14. Órgãos Urinários
Bexiga distendida por grande quantidade de urina, que teve de ser evacuada por cateter. A urina saía involuntariamente.
17. Órgãos Respiratórios
Voz rouca após o ataque. Estertor mucoso alto. Respiração superficial. Respiração lenta e difícil. A respiração tornou-se muito lenta, apenas sete por minuto; ato expiratório protraído; intervalos entre as respirações notavelmente longos. Respiração quase suspensa, mas o tórax era erguido convulsivamente, em intervalos irregulares, muito afastados.
18. Tórax
Sensação angustiada no tórax, logo (segundo dia). Opressão.
19. Coração
Pontadas no coração e nos pulmões. Pontadas em abalos no coração durante a respiração. Palpitação do coração. Pulso por vezes quinze batimentos mais lento que o habitual.
20. Pescoço e Costas
Dor vaga na nuca. Debilidade muito marcada nas regiões lombares, com dor surda e debilidade da região ilíaca dir. e esq., ao caminhar e durante a tarde.
21. Membros
Membros rígidos e convulsionados. Espasmos tetânicos dos músculos dos braços e das pernas. Membros flácidos, com convulsões gerais leves e ocasionais, mais semelhantes a um estremecimento do que a qualquer outra coisa.
22. Extremidades Superiores
Dedos estendidos e contraídos espasmodicamente.
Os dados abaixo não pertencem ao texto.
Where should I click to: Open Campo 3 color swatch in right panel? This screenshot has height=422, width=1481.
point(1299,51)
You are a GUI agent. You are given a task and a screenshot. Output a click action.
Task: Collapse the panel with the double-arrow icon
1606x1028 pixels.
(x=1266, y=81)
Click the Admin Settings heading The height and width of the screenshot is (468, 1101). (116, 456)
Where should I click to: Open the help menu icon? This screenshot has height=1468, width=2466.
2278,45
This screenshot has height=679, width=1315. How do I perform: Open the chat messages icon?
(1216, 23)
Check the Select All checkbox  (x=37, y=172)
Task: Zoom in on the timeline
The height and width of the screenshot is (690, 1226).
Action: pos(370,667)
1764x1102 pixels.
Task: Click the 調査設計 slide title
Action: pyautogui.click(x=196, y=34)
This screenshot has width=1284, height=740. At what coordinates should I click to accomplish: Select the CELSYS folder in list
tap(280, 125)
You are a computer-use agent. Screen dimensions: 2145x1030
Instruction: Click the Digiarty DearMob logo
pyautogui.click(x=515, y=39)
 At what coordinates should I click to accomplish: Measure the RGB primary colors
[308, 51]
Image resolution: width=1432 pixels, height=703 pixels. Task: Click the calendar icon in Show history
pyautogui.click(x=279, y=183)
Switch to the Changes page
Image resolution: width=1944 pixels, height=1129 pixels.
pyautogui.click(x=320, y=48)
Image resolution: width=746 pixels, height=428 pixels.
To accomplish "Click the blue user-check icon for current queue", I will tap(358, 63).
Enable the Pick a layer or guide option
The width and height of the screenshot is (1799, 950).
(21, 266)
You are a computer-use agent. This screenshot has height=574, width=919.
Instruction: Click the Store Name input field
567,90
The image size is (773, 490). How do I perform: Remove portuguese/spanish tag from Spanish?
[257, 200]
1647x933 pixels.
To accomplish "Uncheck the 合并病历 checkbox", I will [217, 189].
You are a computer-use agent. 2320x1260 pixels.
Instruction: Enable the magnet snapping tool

23. Extremidades Inferiores
A marcha parecia insegura.
24. Generalidades
Convulsões gerais. Ação convulsiva súbita do corpo inteiro, cerca de dez minutos após o coração cessar de bater. Esfíncteres rigidamente contraídos. Tomou um pouco de ponche fraco de leite e fumou à tarde; após isso todos os sintomas desapareceram, e o efeito do medicamento parece ter sido abreviado por essa leve irregularidade.
26. Sono
Sonolência durante o dia. Sono inquieto, cheio de sonhos, durante toda a noite; não podia deitar-se sobre um lado por qualquer período de tempo. Sonhos muito vívidos, esp. em direção à manhã. Durante a noite inteira, sonhos horríveis e excitantes; então acordava parcialmente e sentia-se cansado de estar deitado daquele lado, como após grande fadiga; virando-se para o outro lado, outro sonho, despertar, e voltando a virar-se, e assim por diante até a manhã.
27. Febre
Superfície do corpo inteiro fria e úmida. Arrepios. Frialdade das extremidades, que pendiam e estavam sem força muscular. Extremidades geladas como gelo (quase imediatamente). Ao despertar de cochilos tem um calafrio, que, na verdade, o desperta antes que consiga adormecer profundamente; seguido de um suor muito leve. Acordou por volta das 6 da manhã, com calor e transpiração febril incômoda por todo o corpo, exceto nas pernas abaixo dos joelhos, com a face ruborizada. Mãos e face cobertas de suor frio.